ONE hundred children are born with heart-related diseases every year in Cyprus, paediatric cardiologist Dr Panayiotis Zarvos said yesterday.

According to Zarvos, one child in every 100 will be born with a heart condition. With a yearly average of 10,000 births in Cyprus, 100 infants will suffer from heart-related problems.

The doctor was unable to give an exact figure for the number of child heart patients in Cyprus, but said nearly 4,000 children, from newborns to the age of 14, visited the Makarios Hospital cardiology unit in Nicosia every year, making up about 30 per cent of Cyprus’ heart patient population.

” Some cases are more serious than others, although thankfully the mortality rate is very low in this day and age, as more and more children are operated on”said Zarvos.

Of these 4,000 heart patients, 40 need to have open-heart surgery abroad, with a 98 per cent success rate.

In Cyprus, the only child cardiovascular procedure that doctors perform is a valvotomy, which consists of opening narrow valves within an artery.

” The heart disease frequency among children in Cyprus is not alarmingly high,”the doctor said.

” It does appear to be slightly higher than expected, because Cypriots seem to be predisposed to birth related heart anomalies.

” This is probably due to the fact that we live in a small society and the hereditary factor plays a more important role than it does in larger countries abroad, particularly within rural areas”Zarvos pointed out.

Children are usually born with heart related problems rather than developing them a few years later, but symptoms may not always appear until adolescence or even adulthood and so the problem may remain undiagnosed for years.

These heart conditions are caused by a number of possible factors on top of hereditary elements, such as mothers suffering from German measles during pregnancy, maternal alcoholism, maternal diabetes, or a parental genetic disposition to high cholesterol levels.

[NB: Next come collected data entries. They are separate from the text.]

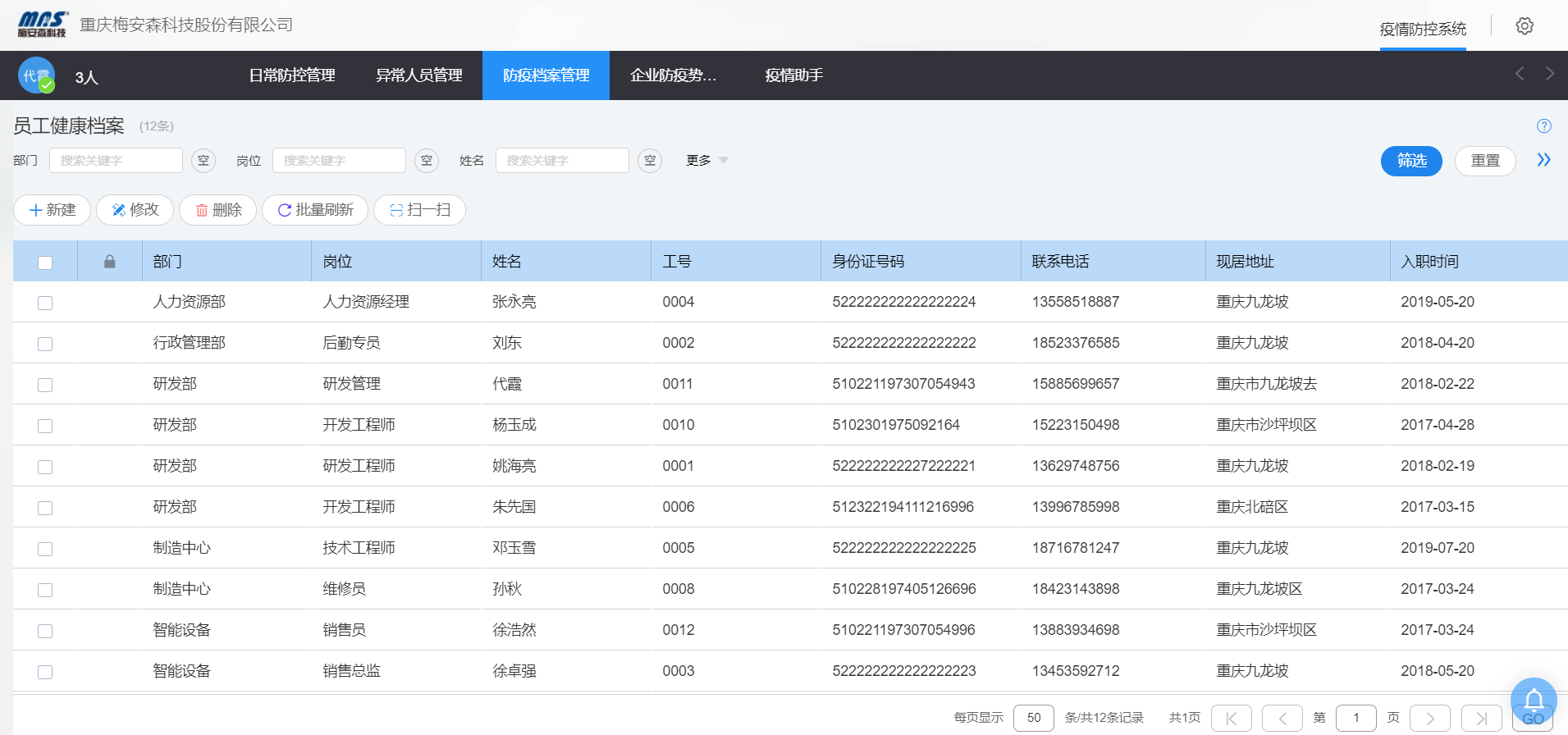1568x735 pixels.
Task: Open the 每页显示 page size box
Action: tap(1033, 718)
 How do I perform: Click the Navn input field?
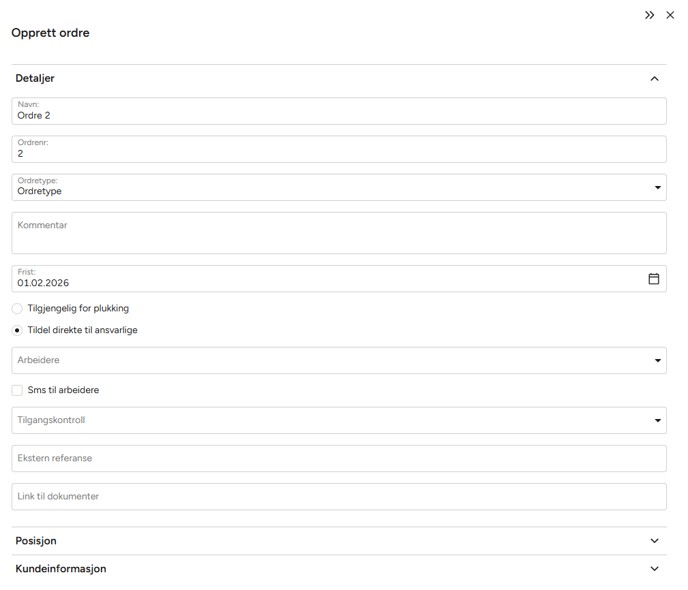coord(339,115)

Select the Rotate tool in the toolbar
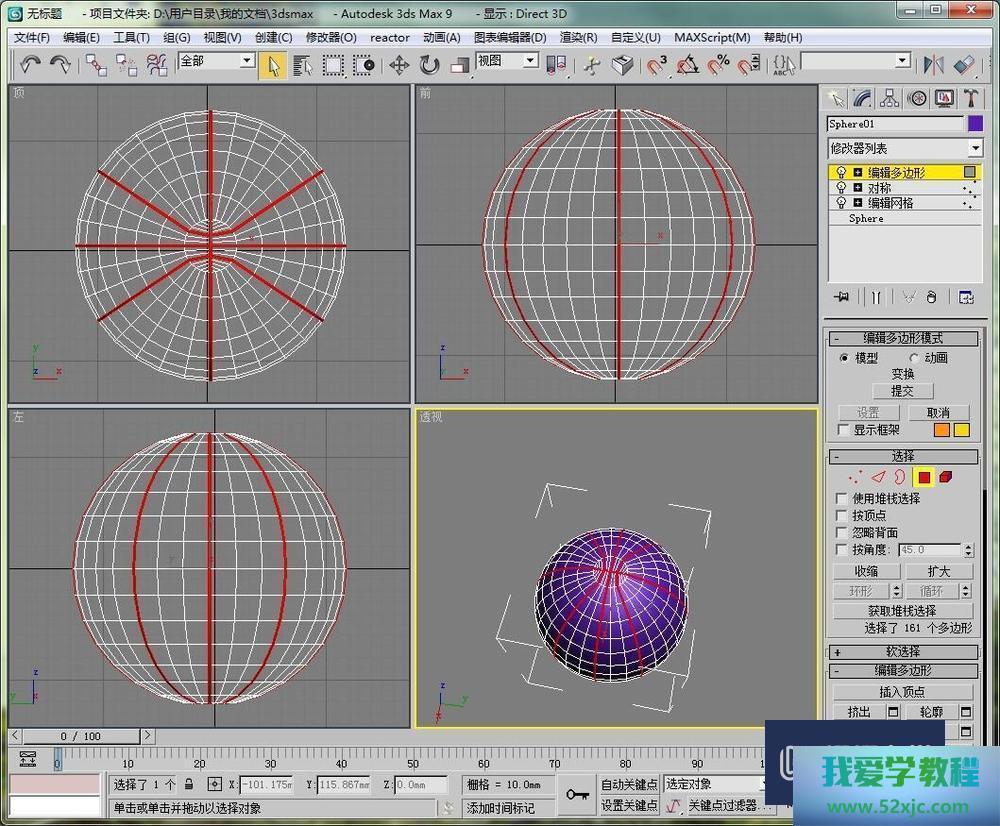pyautogui.click(x=429, y=65)
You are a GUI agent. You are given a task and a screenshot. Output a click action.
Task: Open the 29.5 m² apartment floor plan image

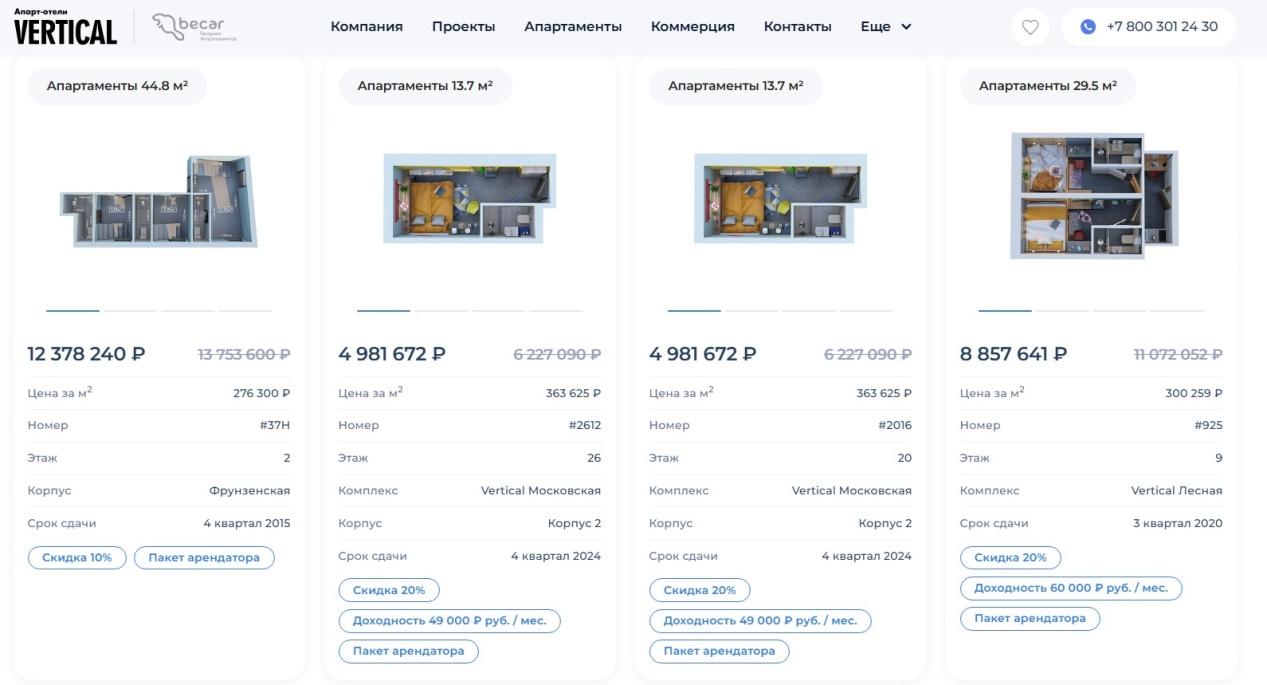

” All these factors can directly affect the embryo and result in newborn heart conditions”he said, adding that women should be vaccinated against German measles, or treated for afflictions that might affect their unborn child while pregnant as preventive measures against childhood heart problems.

This week has been dedicated to raising awareness of children with heart conditions.Under the slogan ‘Don’t Let Hope Disappear’, the effort aims to raise money to help upgrade existing medical services and welfare conditions needed to care for these children.

The Association of Parents and Friends of Child Heart Patients is hosting a series of functions for the week, sponsored by the Ministry of Health and the Cyprus Youth Organisation.

Twenty-five lottery tickets at £1 each have been issued to all Co-operative companies, as well as to town and village authorities.

The week ends on Saturday with a sponsored run from Limassol to Agros by the ‘Pericles Demetriou’ society.